• SHORT PROBLEM: Please copy out the lines of the material between the line holding "Given: Enable Hide" and the line holding "Allow GPU-Leistungsindikatoren für", inclusive, without changing a character.

[Source records]
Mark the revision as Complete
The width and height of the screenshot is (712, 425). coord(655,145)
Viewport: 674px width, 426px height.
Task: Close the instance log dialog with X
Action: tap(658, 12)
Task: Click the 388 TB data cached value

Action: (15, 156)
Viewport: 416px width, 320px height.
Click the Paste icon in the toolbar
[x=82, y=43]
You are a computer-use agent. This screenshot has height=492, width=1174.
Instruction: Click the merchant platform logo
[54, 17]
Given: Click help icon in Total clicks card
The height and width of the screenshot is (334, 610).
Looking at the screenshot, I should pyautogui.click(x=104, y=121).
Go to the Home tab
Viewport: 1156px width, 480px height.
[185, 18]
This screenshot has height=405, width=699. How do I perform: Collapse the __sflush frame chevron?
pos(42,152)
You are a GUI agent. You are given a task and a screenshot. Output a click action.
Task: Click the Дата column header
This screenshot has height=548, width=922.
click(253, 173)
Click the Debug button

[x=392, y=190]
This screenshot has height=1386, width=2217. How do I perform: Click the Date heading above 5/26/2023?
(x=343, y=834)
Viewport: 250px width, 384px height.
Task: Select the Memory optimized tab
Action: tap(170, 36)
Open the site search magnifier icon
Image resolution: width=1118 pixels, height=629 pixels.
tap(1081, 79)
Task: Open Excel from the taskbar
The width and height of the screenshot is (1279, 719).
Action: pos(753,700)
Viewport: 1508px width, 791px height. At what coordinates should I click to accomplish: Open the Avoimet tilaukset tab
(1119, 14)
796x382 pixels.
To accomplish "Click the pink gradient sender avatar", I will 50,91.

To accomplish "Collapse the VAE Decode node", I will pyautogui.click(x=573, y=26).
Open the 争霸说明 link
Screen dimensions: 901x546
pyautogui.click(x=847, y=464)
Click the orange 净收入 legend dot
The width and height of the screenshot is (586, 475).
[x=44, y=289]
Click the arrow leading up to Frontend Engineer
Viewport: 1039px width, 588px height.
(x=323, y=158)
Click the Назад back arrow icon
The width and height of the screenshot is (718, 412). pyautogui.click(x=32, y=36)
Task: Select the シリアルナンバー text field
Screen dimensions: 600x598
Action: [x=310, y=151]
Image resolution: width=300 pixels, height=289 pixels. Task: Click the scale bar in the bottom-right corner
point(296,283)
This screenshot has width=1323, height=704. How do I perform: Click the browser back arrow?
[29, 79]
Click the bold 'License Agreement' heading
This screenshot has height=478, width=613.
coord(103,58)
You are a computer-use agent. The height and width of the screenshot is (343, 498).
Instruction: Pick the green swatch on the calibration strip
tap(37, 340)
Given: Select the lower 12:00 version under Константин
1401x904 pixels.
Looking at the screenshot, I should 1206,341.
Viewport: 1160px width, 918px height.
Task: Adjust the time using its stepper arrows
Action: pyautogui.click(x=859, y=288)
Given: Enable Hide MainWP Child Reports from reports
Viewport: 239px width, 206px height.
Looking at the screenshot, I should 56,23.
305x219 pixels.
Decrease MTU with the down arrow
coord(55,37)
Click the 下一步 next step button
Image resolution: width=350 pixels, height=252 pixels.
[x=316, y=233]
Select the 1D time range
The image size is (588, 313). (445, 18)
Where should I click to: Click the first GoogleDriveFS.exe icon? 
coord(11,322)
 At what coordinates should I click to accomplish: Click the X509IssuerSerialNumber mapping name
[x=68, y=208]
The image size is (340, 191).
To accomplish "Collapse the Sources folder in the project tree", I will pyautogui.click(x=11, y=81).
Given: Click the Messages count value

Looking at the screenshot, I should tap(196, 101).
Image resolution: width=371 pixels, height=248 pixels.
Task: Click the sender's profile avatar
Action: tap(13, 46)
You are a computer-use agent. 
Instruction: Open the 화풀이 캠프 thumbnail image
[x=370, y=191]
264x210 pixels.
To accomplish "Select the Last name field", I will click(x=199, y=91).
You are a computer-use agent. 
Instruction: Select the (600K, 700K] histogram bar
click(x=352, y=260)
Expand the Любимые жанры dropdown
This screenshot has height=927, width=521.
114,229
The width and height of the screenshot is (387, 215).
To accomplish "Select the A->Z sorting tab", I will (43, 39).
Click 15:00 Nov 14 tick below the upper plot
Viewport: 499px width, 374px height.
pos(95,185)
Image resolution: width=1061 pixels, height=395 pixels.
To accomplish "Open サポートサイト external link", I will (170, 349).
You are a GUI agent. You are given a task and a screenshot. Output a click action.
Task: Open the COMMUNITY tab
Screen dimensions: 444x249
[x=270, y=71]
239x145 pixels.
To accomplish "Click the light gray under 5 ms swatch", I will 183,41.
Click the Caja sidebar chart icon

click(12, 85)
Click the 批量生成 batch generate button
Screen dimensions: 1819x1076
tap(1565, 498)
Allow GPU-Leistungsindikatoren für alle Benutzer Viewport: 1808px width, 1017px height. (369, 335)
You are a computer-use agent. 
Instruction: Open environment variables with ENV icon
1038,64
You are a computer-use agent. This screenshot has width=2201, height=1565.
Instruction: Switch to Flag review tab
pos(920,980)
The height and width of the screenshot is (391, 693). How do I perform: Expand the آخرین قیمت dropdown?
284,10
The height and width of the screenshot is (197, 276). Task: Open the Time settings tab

• REPLY TO THE EXERCISE:
Given: Enable Hide MainWP Child Reports from reports
Viewport: 239px width, 206px height.
Looking at the screenshot, I should 56,23.
305x219 pixels.
Decrease MTU with the down arrow
coord(55,37)
Click the 下一步 next step button
Image resolution: width=350 pixels, height=252 pixels.
[x=316, y=233]
Select the 1D time range
The image size is (588, 313). (445, 18)
Where should I click to: Click the first GoogleDriveFS.exe icon? 
coord(11,322)
 At what coordinates should I click to accomplish: Click the X509IssuerSerialNumber mapping name
[x=68, y=208]
The image size is (340, 191).
To accomplish "Collapse the Sources folder in the project tree", I will pyautogui.click(x=11, y=81).
Given: Click the Messages count value

Looking at the screenshot, I should tap(196, 101).
Image resolution: width=371 pixels, height=248 pixels.
Task: Click the sender's profile avatar
Action: tap(13, 46)
You are a computer-use agent. 
Instruction: Open the 화풀이 캠프 thumbnail image
[x=370, y=191]
264x210 pixels.
To accomplish "Select the Last name field", I will click(x=199, y=91).
You are a computer-use agent. 
Instruction: Select the (600K, 700K] histogram bar
click(x=352, y=260)
Expand the Любимые жанры dropdown
This screenshot has height=927, width=521.
114,229
The width and height of the screenshot is (387, 215).
To accomplish "Select the A->Z sorting tab", I will (43, 39).
Click 15:00 Nov 14 tick below the upper plot
Viewport: 499px width, 374px height.
pos(95,185)
Image resolution: width=1061 pixels, height=395 pixels.
To accomplish "Open サポートサイト external link", I will (170, 349).
You are a GUI agent. You are given a task and a screenshot. Output a click action.
Task: Open the COMMUNITY tab
Screen dimensions: 444x249
[x=270, y=71]
239x145 pixels.
To accomplish "Click the light gray under 5 ms swatch", I will 183,41.
Click the Caja sidebar chart icon

click(12, 85)
Click the 批量生成 batch generate button
Screen dimensions: 1819x1076
tap(1565, 498)
Allow GPU-Leistungsindikatoren für alle Benutzer Viewport: 1808px width, 1017px height. (369, 335)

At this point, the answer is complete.